Stored items
----------

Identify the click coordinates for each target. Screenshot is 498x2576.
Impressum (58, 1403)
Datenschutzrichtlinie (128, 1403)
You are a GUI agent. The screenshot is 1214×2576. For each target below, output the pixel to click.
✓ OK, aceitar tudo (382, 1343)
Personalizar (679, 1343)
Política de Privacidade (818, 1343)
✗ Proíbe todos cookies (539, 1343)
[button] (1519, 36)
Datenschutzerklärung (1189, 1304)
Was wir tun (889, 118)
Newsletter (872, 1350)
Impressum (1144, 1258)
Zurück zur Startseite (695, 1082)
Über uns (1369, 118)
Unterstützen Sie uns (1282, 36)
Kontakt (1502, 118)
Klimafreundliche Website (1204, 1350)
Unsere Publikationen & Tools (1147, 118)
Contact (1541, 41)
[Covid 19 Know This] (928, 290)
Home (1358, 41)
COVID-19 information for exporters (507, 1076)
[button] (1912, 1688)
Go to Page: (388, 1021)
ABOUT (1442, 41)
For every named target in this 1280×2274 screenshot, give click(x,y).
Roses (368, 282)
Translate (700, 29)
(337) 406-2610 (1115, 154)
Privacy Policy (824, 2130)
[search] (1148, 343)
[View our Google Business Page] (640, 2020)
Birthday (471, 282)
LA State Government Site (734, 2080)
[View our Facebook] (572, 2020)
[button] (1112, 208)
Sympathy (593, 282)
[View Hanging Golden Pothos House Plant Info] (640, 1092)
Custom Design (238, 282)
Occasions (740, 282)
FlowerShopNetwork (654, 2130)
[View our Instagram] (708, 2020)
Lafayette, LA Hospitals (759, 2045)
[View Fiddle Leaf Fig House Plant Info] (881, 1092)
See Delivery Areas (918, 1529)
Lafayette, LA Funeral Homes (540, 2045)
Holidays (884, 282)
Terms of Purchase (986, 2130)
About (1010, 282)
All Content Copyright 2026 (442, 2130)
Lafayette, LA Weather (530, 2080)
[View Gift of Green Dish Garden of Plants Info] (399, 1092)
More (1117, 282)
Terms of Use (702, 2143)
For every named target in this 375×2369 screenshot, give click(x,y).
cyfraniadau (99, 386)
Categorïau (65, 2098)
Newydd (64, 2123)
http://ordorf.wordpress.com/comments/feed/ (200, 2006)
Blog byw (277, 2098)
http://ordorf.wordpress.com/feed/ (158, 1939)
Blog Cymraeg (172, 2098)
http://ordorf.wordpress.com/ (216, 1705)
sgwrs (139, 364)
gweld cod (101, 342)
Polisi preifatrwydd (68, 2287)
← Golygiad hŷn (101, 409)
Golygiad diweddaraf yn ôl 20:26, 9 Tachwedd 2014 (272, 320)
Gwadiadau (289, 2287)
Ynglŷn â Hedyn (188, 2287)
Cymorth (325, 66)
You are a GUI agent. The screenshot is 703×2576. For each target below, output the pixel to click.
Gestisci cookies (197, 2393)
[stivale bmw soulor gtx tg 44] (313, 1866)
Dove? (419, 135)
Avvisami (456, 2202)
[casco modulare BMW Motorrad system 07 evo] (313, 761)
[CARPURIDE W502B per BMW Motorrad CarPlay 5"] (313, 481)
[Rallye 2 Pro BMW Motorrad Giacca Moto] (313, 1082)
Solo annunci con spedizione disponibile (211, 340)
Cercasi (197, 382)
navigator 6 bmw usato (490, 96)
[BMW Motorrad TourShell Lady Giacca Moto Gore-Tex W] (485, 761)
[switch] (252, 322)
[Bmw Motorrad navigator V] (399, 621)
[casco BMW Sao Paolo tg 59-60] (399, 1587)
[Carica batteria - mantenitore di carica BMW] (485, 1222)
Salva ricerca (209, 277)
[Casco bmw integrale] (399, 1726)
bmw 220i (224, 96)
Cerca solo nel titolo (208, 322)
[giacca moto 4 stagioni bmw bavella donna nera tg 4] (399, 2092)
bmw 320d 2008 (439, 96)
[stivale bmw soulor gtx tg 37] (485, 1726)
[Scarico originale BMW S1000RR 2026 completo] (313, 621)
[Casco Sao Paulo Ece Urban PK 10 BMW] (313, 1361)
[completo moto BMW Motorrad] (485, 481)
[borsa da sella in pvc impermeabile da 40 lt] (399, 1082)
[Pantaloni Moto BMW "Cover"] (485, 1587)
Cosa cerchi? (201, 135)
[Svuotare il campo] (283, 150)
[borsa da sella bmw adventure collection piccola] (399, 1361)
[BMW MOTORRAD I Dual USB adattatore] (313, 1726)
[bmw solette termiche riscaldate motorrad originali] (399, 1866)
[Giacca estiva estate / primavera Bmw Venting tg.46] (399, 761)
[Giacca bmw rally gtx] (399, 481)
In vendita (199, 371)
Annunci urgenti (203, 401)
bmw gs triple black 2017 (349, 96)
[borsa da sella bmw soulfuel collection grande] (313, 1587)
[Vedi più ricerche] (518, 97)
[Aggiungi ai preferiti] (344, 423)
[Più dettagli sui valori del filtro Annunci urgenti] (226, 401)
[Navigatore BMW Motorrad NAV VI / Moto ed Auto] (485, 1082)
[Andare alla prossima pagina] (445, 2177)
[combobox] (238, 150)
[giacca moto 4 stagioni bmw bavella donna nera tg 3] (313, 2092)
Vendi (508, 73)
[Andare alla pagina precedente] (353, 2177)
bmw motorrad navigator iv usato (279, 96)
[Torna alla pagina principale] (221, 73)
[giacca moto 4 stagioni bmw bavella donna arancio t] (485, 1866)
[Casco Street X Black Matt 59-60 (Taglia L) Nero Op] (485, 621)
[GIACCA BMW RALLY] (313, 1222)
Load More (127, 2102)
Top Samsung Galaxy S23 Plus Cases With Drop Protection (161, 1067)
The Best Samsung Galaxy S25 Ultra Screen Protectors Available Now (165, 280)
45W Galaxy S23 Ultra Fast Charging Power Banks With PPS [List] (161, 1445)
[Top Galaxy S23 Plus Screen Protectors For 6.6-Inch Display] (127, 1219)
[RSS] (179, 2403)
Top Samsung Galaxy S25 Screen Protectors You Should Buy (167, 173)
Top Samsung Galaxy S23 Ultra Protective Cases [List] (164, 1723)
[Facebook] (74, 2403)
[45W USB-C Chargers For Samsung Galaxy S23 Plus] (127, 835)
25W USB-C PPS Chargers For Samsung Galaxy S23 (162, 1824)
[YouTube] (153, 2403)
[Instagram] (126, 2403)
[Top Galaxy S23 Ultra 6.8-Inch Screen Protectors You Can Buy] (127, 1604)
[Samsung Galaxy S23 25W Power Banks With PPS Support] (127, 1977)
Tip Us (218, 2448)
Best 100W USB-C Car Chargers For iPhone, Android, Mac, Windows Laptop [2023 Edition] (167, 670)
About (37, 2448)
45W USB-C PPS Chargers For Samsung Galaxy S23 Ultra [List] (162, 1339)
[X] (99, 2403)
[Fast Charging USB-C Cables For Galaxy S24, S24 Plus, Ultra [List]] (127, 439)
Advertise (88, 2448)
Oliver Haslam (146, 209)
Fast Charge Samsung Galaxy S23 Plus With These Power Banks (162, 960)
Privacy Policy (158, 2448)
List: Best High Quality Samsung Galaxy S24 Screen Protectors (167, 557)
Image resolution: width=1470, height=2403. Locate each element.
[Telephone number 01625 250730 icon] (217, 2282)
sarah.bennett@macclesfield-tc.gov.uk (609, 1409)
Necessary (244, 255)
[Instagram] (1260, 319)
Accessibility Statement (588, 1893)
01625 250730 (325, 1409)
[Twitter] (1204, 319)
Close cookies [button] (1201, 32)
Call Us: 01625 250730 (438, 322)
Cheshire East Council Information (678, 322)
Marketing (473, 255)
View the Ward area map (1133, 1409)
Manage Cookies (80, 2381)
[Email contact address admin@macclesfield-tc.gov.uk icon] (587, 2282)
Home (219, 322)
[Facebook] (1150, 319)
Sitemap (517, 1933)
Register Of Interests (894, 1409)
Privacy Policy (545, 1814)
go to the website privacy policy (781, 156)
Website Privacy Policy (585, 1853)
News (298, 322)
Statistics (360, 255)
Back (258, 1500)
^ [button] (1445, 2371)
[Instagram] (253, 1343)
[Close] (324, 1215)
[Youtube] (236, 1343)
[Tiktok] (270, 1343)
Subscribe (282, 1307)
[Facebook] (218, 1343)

----------

### Problem to work on
Quote the records from their first line to the line with "[search] (1148, 343)", inclusive, without adding or dropping anything.

### Answer to this exercise
Identify the click coordinates for each target. Screenshot is 498x2576.
Impressum (58, 1403)
Datenschutzrichtlinie (128, 1403)
You are a GUI agent. The screenshot is 1214×2576. For each target below, output the pixel to click.
✓ OK, aceitar tudo (382, 1343)
Personalizar (679, 1343)
Política de Privacidade (818, 1343)
✗ Proíbe todos cookies (539, 1343)
[button] (1519, 36)
Datenschutzerklärung (1189, 1304)
Was wir tun (889, 118)
Newsletter (872, 1350)
Impressum (1144, 1258)
Zurück zur Startseite (695, 1082)
Über uns (1369, 118)
Unterstützen Sie uns (1282, 36)
Kontakt (1502, 118)
Klimafreundliche Website (1204, 1350)
Unsere Publikationen & Tools (1147, 118)
Contact (1541, 41)
[Covid 19 Know This] (928, 290)
Home (1358, 41)
COVID-19 information for exporters (507, 1076)
[button] (1912, 1688)
Go to Page: (388, 1021)
ABOUT (1442, 41)
For every named target in this 1280×2274 screenshot, give click(x,y).
Roses (368, 282)
Translate (700, 29)
(337) 406-2610 (1115, 154)
Privacy Policy (824, 2130)
[search] (1148, 343)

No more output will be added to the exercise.